Saturday, August 27, 2005

Sorry ... Never Mind ... Just Pretend We Weren't Here

From the (Newark) Star Ledger:

SWAT team raids wrong home

Thursday, August 25, 2005
BY JONATHAN CASIANOStar-Ledger Staff


A State Police SWAT team and a swarm of federal Drug Enforcement Administration agents stormed a four-family home in Newark on Tuesday, kicking down doors, waving guns and ransacking two upstairs apartments.

The officers tore through an armoire looking for guns and shouted curses at frightened adults as they clutched their young children.


Then the officers apologized for being in the wrong house.

Home health aide Cedelie Pompee, 59, was livid yesterday as she recounted how police rushed through the Smith Street house that she has owned for 27 years, leaving cracked door frames, broken doors and scuffed walls in their wake. Pompee shares the home with her two sisters, their children and another family that rents a downstairs apartment.

The raid occurred around 2:30 p.m., when Pompee's 21-year-old daughter, Yedah Desir, was home with several relatives and the downstairs tenants. Without warning, officers in full SWAT gear broke down the front door and raced upstairs, kicking down the doors of both upstairs apartments and telling everyone to freeze where they stood, Desir said.

With guns drawn, they went room by room, breaking through locked doors as they went. When Desir and other family members complained, the officers cursed at them and demanded to know where the guns were kept.

But after 15 minutes of fruitless searching, the officers realized they had made a mistake.


"The investigator said they were looking for bad people and they were in the wrong place," Pompee said as she demonstrated how several doors in the house no longer close properly. "That's a bad mistake they made."

State Police Sgt. Gerald Lewis confirmed yesterday the officers and DEA agents raided the wrong house. He would not reveal the nature of the investigation that led them to the house, other than to say it is ongoing. Lewis also refused to disclose who they were looking for.

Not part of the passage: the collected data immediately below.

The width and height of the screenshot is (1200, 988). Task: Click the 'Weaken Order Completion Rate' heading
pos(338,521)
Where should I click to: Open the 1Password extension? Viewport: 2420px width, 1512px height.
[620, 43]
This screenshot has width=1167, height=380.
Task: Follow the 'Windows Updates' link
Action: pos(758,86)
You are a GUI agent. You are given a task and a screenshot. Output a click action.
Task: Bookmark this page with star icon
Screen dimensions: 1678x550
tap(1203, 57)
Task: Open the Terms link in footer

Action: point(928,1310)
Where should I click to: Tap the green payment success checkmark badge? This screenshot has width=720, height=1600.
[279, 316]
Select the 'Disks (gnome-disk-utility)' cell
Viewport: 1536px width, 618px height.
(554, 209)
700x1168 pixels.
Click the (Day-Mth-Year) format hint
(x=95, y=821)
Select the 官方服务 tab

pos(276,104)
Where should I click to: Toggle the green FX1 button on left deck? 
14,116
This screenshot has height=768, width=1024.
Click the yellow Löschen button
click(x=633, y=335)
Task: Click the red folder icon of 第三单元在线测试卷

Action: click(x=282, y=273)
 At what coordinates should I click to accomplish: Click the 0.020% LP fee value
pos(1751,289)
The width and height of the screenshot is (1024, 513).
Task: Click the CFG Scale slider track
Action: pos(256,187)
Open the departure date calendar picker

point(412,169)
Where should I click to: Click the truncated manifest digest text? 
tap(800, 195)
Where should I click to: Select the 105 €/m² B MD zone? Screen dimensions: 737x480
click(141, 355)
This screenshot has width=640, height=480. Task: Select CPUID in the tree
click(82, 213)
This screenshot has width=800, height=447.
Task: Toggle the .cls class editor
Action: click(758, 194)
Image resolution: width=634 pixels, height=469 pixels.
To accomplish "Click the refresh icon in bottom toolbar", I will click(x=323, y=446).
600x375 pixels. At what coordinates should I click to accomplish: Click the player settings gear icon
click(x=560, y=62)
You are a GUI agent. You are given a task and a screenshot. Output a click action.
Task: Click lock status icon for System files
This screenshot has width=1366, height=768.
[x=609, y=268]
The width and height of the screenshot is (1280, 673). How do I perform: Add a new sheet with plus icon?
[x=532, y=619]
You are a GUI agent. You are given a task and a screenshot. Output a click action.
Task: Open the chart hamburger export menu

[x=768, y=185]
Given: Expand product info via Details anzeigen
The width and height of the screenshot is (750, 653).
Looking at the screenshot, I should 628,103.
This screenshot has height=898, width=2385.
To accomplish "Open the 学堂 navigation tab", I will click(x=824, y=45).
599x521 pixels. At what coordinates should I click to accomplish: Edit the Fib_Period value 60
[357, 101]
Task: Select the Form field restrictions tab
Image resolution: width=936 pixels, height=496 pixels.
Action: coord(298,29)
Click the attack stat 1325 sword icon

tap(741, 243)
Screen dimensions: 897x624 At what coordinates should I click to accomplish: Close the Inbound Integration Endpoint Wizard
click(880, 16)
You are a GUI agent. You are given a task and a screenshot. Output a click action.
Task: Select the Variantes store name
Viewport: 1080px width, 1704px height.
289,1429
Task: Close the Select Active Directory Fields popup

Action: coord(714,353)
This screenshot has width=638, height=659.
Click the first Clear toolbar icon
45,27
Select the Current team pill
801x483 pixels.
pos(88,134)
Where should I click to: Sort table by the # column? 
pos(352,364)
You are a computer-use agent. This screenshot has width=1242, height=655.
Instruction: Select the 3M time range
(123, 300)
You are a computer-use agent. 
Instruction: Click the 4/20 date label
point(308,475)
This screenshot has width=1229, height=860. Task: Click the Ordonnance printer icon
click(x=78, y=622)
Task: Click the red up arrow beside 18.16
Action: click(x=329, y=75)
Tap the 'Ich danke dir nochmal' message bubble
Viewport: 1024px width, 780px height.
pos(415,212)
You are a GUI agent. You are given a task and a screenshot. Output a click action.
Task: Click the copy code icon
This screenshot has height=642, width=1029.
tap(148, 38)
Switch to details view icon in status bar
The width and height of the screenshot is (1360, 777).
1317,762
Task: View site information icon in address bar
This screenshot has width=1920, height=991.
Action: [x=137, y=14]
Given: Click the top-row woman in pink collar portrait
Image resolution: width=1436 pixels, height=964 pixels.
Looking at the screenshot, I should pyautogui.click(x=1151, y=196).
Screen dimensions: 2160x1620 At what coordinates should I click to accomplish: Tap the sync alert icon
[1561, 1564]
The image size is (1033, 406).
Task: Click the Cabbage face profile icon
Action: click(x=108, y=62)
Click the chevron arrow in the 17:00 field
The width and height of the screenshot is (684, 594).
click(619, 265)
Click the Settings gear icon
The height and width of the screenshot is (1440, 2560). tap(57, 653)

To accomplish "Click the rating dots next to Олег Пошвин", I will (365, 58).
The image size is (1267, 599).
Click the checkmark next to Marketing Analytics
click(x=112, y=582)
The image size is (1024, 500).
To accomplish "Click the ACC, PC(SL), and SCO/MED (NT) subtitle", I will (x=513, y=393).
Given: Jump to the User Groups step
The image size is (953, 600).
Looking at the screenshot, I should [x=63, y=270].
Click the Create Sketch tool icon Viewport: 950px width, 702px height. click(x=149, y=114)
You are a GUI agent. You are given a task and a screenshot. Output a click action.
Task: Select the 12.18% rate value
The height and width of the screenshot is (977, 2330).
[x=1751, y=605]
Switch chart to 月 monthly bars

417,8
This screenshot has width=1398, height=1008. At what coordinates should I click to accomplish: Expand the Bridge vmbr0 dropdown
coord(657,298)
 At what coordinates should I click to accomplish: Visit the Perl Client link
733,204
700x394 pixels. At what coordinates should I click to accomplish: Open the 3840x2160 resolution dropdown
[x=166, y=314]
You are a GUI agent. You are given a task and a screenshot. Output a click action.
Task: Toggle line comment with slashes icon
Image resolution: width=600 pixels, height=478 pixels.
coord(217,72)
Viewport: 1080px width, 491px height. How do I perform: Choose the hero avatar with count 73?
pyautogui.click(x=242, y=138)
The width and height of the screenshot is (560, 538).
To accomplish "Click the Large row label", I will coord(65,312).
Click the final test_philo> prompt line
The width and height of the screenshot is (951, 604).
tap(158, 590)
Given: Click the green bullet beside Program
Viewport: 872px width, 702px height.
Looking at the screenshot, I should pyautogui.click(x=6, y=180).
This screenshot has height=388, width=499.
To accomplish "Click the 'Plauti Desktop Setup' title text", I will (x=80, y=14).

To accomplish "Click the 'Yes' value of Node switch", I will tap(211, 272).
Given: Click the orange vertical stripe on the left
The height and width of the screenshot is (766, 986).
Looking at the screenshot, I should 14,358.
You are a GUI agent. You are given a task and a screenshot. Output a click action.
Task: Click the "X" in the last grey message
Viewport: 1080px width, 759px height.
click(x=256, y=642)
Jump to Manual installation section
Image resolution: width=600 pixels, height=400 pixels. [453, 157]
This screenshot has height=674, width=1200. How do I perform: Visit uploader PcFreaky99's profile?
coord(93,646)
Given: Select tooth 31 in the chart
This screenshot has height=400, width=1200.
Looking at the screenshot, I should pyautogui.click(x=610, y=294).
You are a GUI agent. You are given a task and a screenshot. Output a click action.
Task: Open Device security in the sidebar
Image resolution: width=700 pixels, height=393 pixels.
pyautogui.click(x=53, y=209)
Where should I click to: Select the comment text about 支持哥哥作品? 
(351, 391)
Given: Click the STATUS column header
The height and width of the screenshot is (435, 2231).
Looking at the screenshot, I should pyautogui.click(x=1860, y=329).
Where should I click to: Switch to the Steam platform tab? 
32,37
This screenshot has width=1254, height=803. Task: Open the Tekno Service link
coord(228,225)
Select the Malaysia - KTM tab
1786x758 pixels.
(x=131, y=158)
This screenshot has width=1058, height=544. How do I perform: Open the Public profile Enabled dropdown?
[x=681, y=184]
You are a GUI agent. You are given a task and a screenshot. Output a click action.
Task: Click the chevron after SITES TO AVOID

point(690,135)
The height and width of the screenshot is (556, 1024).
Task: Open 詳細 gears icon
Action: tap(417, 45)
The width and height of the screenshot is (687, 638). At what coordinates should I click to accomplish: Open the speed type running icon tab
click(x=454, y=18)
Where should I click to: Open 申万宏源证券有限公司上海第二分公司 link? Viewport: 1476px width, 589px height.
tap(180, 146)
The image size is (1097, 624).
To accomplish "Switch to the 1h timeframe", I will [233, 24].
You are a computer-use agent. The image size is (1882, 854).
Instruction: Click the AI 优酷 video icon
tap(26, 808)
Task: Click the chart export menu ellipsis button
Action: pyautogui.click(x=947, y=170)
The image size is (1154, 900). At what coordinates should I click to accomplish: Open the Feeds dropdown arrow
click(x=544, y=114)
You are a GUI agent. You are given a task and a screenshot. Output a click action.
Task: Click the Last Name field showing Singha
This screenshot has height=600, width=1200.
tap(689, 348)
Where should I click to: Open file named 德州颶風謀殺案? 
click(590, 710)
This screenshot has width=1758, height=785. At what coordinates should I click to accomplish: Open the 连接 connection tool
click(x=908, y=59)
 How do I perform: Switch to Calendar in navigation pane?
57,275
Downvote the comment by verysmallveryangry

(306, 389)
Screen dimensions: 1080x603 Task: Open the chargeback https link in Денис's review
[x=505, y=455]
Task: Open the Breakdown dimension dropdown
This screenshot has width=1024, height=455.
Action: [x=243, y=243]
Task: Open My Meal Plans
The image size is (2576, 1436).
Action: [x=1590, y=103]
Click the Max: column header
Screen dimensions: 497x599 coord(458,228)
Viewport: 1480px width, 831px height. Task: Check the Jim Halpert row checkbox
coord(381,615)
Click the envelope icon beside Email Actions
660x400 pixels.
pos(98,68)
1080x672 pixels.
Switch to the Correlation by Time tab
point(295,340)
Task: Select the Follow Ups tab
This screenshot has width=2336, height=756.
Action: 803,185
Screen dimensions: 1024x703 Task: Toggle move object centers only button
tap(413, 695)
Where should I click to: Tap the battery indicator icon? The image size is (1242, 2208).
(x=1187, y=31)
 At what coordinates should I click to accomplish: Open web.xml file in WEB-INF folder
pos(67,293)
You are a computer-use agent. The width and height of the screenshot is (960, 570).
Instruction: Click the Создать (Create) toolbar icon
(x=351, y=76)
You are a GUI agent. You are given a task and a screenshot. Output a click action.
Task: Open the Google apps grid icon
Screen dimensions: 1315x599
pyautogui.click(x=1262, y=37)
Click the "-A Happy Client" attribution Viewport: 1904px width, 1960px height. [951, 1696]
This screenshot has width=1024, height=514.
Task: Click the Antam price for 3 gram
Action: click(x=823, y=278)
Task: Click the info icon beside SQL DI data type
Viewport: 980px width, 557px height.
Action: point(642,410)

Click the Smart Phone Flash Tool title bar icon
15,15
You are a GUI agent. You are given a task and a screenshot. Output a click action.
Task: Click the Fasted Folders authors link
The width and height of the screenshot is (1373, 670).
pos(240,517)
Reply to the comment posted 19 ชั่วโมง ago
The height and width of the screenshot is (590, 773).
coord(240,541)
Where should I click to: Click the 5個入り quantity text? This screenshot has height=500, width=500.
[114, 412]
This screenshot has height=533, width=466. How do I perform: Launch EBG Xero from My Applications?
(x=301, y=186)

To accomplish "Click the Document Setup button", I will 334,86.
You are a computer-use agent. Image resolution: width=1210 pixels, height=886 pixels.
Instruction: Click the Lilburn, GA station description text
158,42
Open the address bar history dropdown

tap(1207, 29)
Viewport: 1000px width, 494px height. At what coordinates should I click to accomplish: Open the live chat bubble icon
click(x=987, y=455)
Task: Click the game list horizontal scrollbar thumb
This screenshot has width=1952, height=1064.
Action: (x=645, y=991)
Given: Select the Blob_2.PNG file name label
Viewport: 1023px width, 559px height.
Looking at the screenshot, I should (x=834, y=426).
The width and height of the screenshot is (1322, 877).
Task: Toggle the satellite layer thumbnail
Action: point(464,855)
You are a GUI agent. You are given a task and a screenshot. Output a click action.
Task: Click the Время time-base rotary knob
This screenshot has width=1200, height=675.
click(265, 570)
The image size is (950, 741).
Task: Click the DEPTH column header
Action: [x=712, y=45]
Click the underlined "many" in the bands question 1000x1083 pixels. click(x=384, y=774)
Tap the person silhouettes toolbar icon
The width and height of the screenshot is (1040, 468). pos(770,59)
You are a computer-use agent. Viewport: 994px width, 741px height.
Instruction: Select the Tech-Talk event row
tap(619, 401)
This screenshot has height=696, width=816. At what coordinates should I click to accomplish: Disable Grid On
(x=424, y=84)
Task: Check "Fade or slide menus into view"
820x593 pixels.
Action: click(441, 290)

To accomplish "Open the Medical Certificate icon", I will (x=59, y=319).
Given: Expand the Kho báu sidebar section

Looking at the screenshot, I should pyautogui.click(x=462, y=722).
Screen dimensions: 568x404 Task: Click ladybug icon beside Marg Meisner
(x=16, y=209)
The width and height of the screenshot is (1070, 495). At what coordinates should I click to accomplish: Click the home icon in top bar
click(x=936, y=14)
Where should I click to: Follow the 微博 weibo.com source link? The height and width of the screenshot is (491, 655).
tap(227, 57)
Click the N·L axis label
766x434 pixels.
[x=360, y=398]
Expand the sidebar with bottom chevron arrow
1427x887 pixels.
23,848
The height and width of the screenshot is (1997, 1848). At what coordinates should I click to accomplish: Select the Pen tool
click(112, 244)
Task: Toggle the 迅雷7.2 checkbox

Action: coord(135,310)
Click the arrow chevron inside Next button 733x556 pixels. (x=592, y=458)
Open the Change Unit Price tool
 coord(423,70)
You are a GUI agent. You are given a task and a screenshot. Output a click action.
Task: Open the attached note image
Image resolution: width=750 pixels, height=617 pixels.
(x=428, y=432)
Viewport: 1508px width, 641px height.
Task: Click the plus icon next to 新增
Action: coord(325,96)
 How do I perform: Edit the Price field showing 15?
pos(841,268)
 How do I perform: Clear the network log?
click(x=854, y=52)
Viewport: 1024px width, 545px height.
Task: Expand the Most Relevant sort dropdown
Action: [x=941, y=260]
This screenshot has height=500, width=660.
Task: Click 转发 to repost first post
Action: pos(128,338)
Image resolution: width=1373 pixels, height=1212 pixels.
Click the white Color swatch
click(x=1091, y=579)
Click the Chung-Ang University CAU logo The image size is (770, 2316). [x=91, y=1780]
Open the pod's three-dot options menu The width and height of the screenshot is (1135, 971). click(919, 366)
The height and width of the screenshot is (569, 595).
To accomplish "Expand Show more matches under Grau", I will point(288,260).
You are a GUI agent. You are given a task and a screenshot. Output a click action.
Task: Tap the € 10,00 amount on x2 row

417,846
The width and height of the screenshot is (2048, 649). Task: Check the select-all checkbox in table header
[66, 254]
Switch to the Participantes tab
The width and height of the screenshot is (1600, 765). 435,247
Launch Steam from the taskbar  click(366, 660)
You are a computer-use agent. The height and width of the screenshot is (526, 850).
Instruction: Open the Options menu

"Unfortunately, there was some erroneous information disseminated, so we're looking into that," Lewis said. "The family was not the subject of the investigation."

Lewis said the officers did have a search warrant, but could not say what judge issued the warrant or what address it was for.

DEA Special Agent Douglas Collier said the warrant was a state warrant, not a federal warrant. He also would not comment on the investigation, but said agents were back in the neighborhood yesterday conducting interviews.

Lewis said the State Police and state Attorney General's Office would be working together to cover the damages to Pompee's home.

"Luckily, no one was hurt and we gave an explanation to the residents. Of course, everyone was apologetic," Lewis said.

But Pompee said the explanation she received wasn't good enough. She said she feels unsafe now because her front door won't close and the inner door doesn't lock. Strips of molding with sharp nails sticking out lean against the apartment walls. In one bedroom, the wooden door's center panel was kicked clean out.

"They said they're going to fix it, but I don't know what to do now," Pompee said. "I don't have any money to fix it and my door doesn't close."
This is the second time in four months the State Police have raided the wrong home. In May, officers stormed the home of a retired truck driver in Woodbridge in search of a prostitution operation.


Yesterday, both Pompee and Desir questioned what kind of investigation even led police to a household of devout Jehovah's Witnesses in the first place. If any surveillance had been done of the house with the iron gate and small herb garden, Desir said, officers would have known that no one in the house so much as smokes cigarettes or drinks alcohol.

"You're trying to work in a community and get bad people, but you don't even know where they live," Desir said. "When you're dealing with these type of neighborhoods, there's no room for incompetent police officers."